Nuclear localization of the Cdt subunits in live CHO-K1 cells treated with 10 μg/ml of CdtAB^LumC and CdtABC^Lum. (A) Nuclei were isolated from cells exposed to the hybrid toxins for 48 h as described in Materials and Methods. The nuclei were costained with DAPI and Lumio green. In some experiments, cells were treated with MβCD immediately prior to intoxication. The insets show merged DAPI and Lumio green images. The arrowheads mark nuclei positively labeled with Lumio green (green fluorescence) and their corresponding positions in the merged images.
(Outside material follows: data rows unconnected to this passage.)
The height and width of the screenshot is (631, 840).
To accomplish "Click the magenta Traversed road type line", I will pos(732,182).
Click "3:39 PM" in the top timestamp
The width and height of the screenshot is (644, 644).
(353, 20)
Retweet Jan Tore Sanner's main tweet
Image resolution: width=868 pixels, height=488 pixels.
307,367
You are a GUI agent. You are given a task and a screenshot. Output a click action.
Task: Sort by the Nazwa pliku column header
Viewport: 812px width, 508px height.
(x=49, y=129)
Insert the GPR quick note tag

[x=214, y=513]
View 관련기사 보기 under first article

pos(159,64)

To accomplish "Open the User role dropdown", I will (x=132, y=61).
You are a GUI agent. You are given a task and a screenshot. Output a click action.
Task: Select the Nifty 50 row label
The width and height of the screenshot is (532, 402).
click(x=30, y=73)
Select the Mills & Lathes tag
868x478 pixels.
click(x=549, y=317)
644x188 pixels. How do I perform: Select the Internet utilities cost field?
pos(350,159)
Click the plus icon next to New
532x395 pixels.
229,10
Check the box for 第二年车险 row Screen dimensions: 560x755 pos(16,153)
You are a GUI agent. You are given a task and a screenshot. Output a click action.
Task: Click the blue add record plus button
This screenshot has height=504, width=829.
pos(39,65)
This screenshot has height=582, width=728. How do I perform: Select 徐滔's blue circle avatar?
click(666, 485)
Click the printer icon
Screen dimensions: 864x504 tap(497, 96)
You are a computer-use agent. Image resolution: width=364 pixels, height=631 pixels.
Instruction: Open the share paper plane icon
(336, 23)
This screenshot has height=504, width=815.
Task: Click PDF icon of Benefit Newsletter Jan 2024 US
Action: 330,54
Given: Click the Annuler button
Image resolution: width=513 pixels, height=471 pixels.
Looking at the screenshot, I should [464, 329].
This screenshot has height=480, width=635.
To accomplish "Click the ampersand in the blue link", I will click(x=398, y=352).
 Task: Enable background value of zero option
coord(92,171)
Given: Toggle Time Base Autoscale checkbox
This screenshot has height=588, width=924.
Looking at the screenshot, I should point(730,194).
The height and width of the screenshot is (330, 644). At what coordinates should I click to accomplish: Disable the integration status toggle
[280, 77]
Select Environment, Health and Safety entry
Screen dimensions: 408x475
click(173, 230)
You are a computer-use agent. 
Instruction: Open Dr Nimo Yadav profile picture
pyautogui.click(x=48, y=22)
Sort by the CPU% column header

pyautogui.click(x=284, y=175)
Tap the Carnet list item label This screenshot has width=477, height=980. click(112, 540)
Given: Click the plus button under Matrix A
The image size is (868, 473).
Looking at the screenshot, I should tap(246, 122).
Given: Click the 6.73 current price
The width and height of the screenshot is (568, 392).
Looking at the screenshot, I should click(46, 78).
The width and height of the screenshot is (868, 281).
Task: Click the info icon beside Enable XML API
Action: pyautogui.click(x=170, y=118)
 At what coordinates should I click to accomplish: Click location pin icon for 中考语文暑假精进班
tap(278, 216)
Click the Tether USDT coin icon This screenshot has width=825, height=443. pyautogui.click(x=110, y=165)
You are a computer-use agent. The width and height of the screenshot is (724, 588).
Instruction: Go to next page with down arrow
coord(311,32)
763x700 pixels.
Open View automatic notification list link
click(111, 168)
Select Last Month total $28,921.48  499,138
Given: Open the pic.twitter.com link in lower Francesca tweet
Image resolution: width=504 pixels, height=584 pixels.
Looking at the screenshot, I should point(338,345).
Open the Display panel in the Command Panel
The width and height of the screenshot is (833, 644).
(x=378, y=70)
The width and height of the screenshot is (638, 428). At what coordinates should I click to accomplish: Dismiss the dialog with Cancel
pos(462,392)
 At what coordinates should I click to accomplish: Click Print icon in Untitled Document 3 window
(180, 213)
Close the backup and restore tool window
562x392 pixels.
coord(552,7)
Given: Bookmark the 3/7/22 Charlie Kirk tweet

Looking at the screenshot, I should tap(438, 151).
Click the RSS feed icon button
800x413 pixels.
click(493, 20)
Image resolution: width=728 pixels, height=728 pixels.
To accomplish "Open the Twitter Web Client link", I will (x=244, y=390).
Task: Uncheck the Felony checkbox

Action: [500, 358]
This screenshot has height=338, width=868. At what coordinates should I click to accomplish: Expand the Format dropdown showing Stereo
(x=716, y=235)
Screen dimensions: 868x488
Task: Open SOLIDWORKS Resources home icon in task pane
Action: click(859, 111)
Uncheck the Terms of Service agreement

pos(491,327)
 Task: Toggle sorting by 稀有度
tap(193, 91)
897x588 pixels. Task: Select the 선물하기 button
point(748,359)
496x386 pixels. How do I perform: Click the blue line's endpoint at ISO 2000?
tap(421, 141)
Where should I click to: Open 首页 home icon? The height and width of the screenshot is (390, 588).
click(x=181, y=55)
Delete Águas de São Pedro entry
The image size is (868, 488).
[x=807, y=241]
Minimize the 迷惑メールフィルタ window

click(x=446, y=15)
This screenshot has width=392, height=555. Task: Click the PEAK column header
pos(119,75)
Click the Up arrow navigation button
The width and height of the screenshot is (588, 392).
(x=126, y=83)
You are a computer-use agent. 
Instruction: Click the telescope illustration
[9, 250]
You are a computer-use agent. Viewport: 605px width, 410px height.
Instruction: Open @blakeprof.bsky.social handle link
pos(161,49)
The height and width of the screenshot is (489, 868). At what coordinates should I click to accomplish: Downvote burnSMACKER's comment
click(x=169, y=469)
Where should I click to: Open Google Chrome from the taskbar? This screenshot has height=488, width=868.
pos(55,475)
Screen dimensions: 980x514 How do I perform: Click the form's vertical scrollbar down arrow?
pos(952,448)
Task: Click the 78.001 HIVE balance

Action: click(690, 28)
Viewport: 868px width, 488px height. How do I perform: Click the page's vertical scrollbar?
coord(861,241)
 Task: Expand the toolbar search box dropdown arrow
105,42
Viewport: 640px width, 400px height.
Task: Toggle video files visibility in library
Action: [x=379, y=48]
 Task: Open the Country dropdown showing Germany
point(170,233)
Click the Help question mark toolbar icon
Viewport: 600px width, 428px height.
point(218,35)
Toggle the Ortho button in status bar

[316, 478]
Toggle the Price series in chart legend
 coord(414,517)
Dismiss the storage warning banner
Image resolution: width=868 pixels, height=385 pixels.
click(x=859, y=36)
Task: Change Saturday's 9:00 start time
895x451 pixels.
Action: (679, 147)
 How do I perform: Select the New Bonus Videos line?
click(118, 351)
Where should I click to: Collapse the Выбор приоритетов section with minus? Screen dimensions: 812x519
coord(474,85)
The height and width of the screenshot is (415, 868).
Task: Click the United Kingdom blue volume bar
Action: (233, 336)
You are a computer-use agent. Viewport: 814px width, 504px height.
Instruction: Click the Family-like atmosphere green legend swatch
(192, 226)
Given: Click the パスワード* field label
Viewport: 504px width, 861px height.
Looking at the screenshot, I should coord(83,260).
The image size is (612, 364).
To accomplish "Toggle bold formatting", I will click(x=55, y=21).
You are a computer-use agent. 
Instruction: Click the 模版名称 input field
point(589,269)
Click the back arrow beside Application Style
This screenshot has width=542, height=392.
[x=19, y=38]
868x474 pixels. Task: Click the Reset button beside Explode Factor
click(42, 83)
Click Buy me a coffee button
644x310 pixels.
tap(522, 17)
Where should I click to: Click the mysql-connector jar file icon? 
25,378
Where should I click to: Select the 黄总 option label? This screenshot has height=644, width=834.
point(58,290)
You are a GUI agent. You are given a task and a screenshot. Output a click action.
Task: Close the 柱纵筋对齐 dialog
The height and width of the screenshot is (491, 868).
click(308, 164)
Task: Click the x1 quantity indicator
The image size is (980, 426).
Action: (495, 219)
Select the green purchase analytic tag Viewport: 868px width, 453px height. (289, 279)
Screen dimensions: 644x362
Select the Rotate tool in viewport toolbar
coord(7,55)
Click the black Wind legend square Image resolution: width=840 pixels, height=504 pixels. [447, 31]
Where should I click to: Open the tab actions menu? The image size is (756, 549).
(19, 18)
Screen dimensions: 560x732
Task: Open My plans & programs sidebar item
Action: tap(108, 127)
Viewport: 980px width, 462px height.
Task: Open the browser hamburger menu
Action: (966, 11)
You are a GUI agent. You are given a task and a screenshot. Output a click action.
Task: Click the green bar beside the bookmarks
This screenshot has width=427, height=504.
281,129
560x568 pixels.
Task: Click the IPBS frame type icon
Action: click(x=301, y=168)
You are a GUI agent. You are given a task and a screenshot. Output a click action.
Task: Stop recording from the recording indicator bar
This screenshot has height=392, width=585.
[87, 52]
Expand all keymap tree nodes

The circles show background staining (most likely membrane fragments that do not colocalize with DAPI-stained nuclei). Scale bar = 50 μm. (B) Cells were treated with Cdt containing the various mutated CdtB and CdtC subunits. Nuclei were isolated and labeled as in panel A. Only the merged images are shown.

Fig 7

Model of Cdt intoxication of CHO-K1 cells. The CdtA subunit anchors the heterotrimer to a putative specific receptor in the cell membrane, while CdtC plays an accessory role in the binding process. Interaction of the CdtC with lipid rafts, through a cholesterol recognition amino acid consensus (CRAC) domain, enhances the binding and may facilitate enclosure of a CdtB-CdtC dimer in early endosomes. A CdtB-CdtC dimer retrogradely passes to the endoplasmic reticulum from the Golgi apparatus. During this process, CdtC most likely dissociates from the CdtB subunit and is degraded by the ER-associated degradation (ERAD) pathway (depicted by the faded CdtC subunit and the question mark). Evidence suggests that CdtB is subsequently processed through the ER and delivered to the nucleus bypassing the ERAD pathway (12).